Problem statement: When you reach the line containing "Top (1894, 1132)", start transcribing exactly and continue through the last line of the data, skipping every picture.

Saved entries:
○ ○ ○ ○
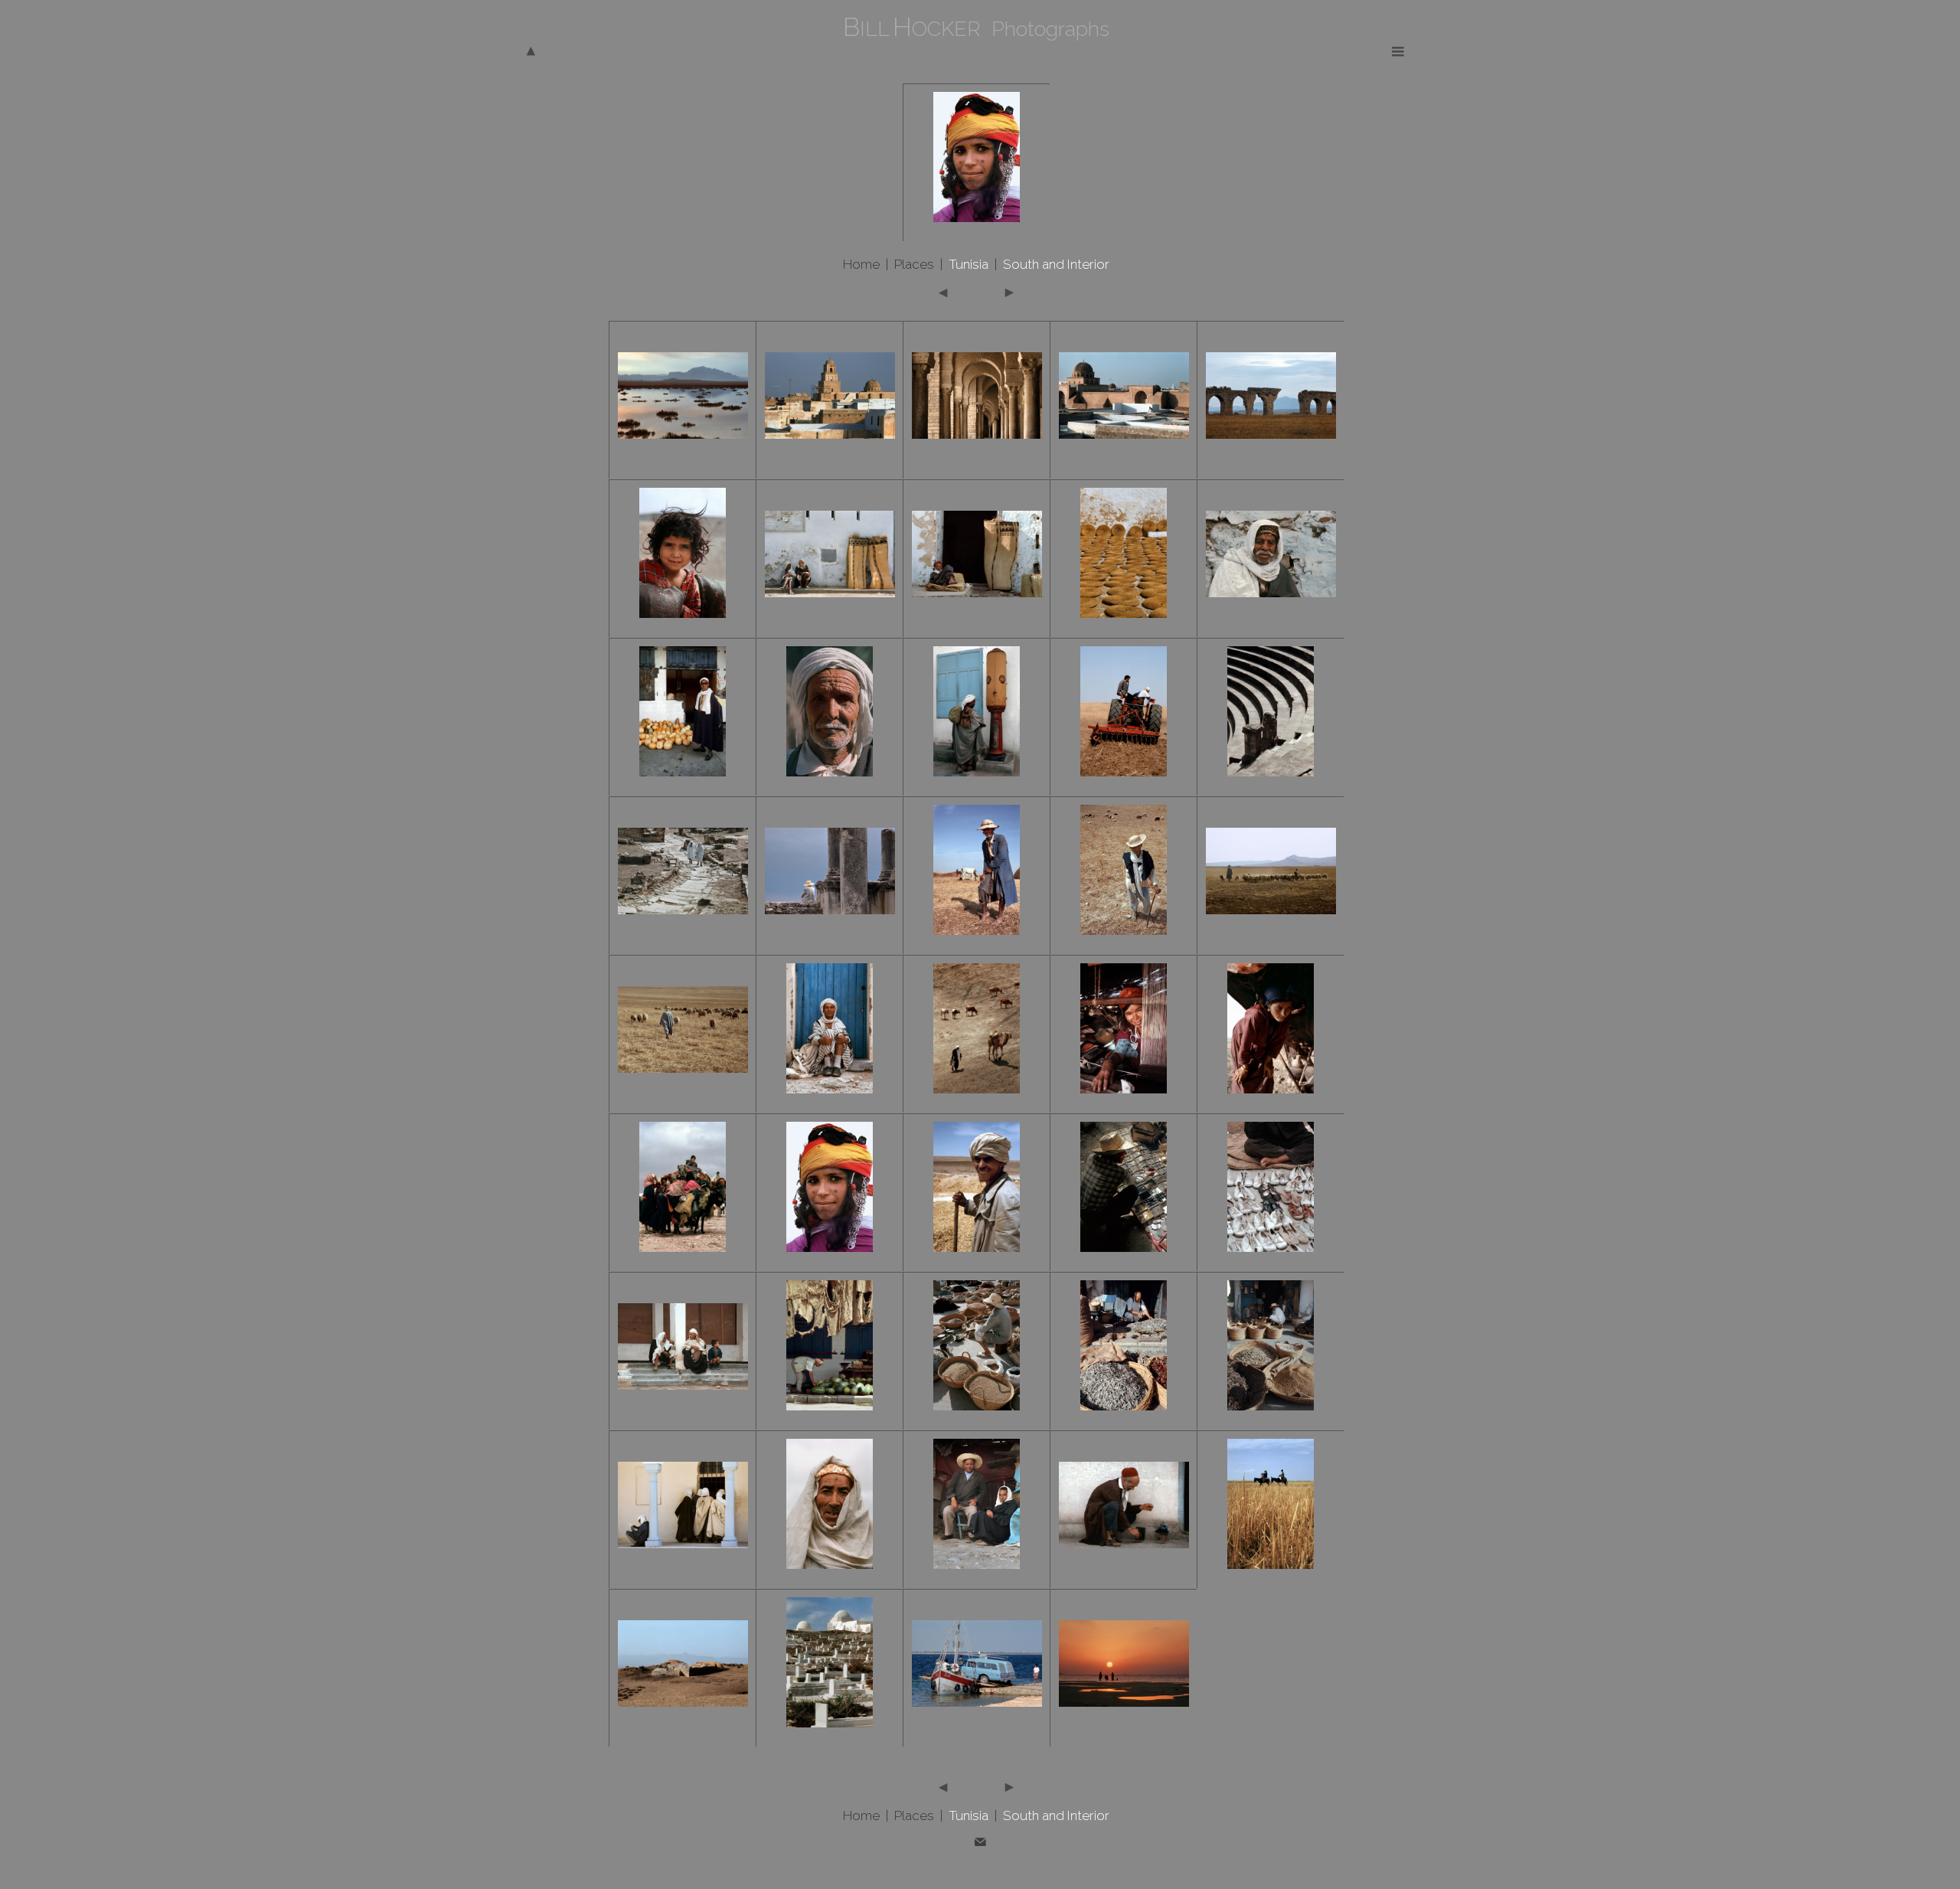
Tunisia (968, 264)
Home (861, 264)
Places (914, 264)
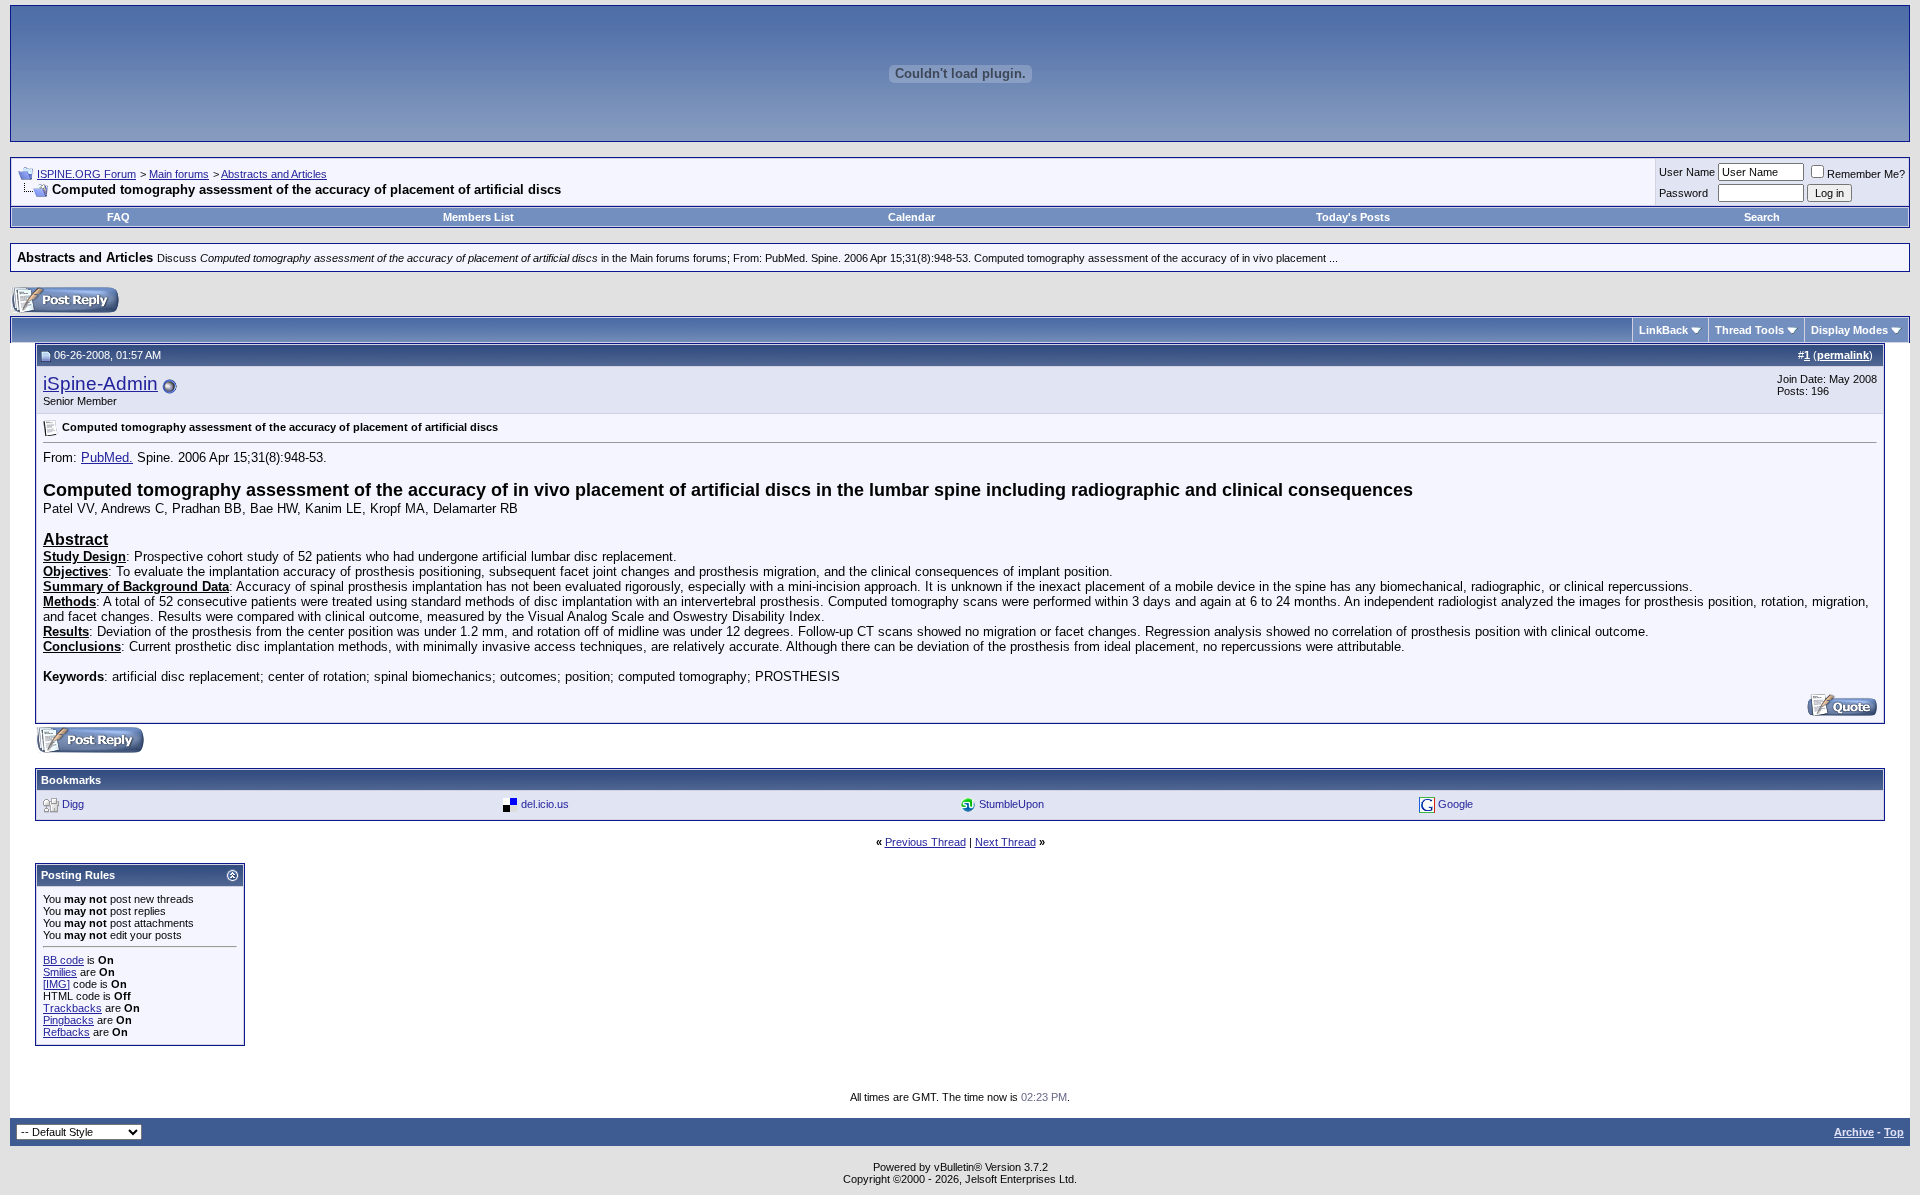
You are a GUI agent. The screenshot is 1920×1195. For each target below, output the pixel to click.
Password (1683, 193)
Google (1455, 804)
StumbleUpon (1011, 804)
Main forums (179, 174)
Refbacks (66, 1032)
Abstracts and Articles (274, 174)
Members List (478, 217)
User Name (1687, 172)
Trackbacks (72, 1008)
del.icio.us (545, 804)
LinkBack (1663, 330)
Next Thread (1005, 842)
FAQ (118, 217)
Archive (1854, 1132)
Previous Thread (925, 842)
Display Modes (1849, 330)
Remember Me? (1866, 174)
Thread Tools (1749, 330)
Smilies (60, 972)
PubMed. (107, 457)
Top (1894, 1132)
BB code (63, 960)
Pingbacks (68, 1020)
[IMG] (56, 984)
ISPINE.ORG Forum (86, 174)
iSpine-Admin (100, 383)
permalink (1843, 355)
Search (1762, 217)
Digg (73, 804)
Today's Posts (1353, 217)
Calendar (911, 217)
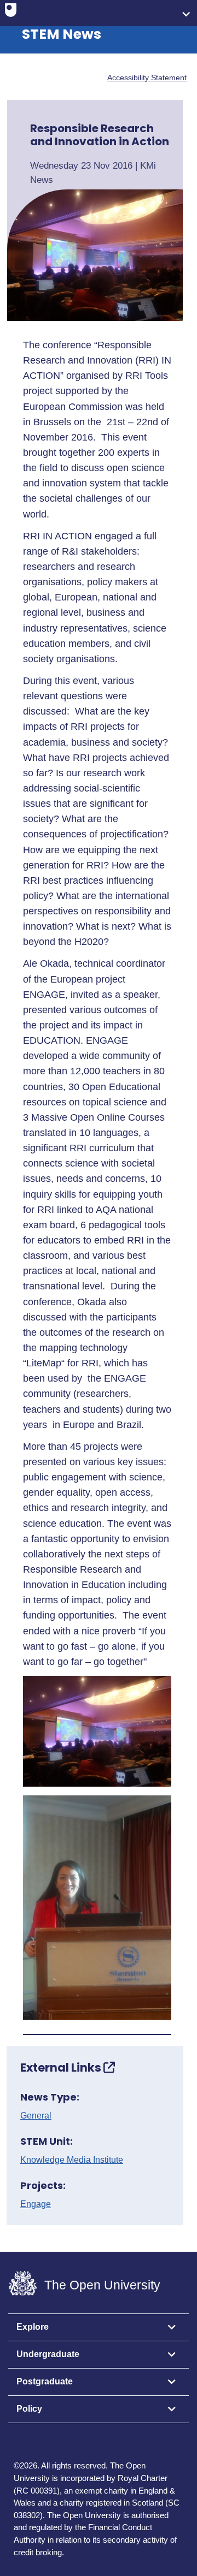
○ ○ ○ ○
Solution to this task:
Top (1894, 1132)
BB code (63, 960)
Pingbacks (68, 1020)
[IMG] (56, 984)
ISPINE.ORG Forum (86, 174)
iSpine-Admin (100, 383)
permalink (1843, 355)
Search (1762, 217)
Digg (73, 804)
Today's Posts (1353, 217)
Calendar (911, 217)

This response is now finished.